Request 1:
Copy the rows from the line with "Image resolution: width=746" through the line with "coord(913,187)" word for word, both of those lines included.

Passage given:
=-=-=

# Free Tax Software for Corporations



## baby141 (Jan 30, 2010)

Anyone know of a free tax software out there for a corporation. We run a very small business that is incorporation. Taxes are very simple this year, lots of expenses and no real income, no payroll, etc.,


----------



## FrugalTrader (Oct 13, 2008)

Quickbooks has a free version that you can download. However, you need to register it over the phone after 3 uses.


----------



## CanadianCapitalist (Mar 31, 2009)

I use a spread sheet. One sheet for income, one for expenses. Each sheet has four columns: date, payee, amount and notes. That's about it. At the end of the year, send it to your accountant to file taxes for the corporation. It's simple and it works for me.


----------



## cheriesc (Feb 9, 2012)

*Free Corporate Tax Program*



FrugalTrader said:


> Quickbooks has a free version that you can download. However, you need to register it over the phone after 3 uses.


Does anyone know a internet link for this? I located a free Profile program link, but I cannot print it without a TRIAL watermark printing on all pages to prevent filing. Thanks.


----------



## iherald (Apr 18, 2009)

cheriesc said:


> Does anyone know a internet link for this? I located a free Profile program link, but I cannot print it without a TRIAL watermark printing on all pages to prevent filing. Thanks.


Could you just use the program, take the numbers produced and hand write a tax return for the corp?


----------

=-=-=

Request 2:
In the forum thread about free tax software for corporations, what four columns does each sheet of the spreadsheet have?

=-=-=

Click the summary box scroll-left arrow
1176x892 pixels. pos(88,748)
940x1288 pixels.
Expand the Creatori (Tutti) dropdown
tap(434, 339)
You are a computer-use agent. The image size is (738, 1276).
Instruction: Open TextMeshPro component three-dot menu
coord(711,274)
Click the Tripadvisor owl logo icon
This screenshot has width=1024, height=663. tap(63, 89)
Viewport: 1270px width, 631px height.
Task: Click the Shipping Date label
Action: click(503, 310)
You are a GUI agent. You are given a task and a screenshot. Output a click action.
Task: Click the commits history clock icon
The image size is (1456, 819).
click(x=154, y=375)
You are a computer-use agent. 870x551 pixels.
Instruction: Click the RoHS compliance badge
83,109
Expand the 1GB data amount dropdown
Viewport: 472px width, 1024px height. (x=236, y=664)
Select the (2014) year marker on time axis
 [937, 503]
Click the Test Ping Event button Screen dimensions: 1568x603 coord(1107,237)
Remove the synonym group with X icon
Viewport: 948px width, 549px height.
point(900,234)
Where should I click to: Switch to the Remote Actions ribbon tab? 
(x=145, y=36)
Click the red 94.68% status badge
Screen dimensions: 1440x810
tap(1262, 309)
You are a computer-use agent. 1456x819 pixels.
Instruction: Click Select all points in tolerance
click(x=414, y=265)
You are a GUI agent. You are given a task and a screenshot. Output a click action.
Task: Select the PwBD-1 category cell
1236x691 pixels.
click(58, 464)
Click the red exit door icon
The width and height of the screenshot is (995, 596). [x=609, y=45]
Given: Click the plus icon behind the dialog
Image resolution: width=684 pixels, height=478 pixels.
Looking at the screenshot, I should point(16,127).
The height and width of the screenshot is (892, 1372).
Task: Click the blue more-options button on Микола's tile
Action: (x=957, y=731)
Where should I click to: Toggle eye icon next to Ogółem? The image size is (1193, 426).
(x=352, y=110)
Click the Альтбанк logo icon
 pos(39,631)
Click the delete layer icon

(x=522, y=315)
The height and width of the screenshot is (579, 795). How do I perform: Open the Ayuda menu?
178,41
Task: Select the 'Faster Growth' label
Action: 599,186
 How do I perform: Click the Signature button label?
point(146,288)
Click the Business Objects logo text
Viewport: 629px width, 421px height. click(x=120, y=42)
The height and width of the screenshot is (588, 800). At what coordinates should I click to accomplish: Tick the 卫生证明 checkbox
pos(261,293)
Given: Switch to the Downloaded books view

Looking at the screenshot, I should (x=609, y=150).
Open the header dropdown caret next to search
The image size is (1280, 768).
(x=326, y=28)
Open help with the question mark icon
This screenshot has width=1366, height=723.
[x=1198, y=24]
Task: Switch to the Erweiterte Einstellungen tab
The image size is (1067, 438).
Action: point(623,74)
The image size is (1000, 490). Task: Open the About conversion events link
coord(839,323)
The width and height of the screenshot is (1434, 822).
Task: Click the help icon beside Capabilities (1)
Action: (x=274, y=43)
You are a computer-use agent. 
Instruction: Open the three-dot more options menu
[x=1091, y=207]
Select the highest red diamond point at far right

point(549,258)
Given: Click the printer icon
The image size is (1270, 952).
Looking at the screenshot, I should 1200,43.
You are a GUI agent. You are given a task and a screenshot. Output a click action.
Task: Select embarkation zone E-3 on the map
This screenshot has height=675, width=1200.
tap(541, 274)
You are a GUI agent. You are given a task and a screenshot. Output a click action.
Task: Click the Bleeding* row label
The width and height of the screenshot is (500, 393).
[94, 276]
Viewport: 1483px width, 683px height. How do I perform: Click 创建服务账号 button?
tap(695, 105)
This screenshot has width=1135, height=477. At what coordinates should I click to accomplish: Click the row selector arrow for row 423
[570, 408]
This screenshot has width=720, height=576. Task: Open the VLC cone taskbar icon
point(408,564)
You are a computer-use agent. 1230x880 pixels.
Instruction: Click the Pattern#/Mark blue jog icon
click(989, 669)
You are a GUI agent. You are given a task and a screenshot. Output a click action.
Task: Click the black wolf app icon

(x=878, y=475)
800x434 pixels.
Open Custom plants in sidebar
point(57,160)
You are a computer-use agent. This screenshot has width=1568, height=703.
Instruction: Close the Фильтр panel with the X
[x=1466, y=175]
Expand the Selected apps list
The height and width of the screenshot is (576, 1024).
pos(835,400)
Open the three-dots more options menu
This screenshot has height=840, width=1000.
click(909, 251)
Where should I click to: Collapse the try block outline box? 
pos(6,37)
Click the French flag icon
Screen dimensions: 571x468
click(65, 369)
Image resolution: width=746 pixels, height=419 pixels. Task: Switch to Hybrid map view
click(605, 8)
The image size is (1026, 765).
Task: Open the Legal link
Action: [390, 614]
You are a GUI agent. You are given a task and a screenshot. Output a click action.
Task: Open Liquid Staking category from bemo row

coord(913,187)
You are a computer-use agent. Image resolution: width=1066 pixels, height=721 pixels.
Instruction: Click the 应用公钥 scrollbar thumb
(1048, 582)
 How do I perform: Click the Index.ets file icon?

=-=-=

Exercise response 1:
Image resolution: width=746 pixels, height=419 pixels. Task: Switch to Hybrid map view
click(605, 8)
The image size is (1026, 765).
Task: Open the Legal link
Action: [390, 614]
You are a GUI agent. You are given a task and a screenshot. Output a click action.
Task: Open Liquid Staking category from bemo row

coord(913,187)

Exercise response 2:
Date, payee, amount and notes.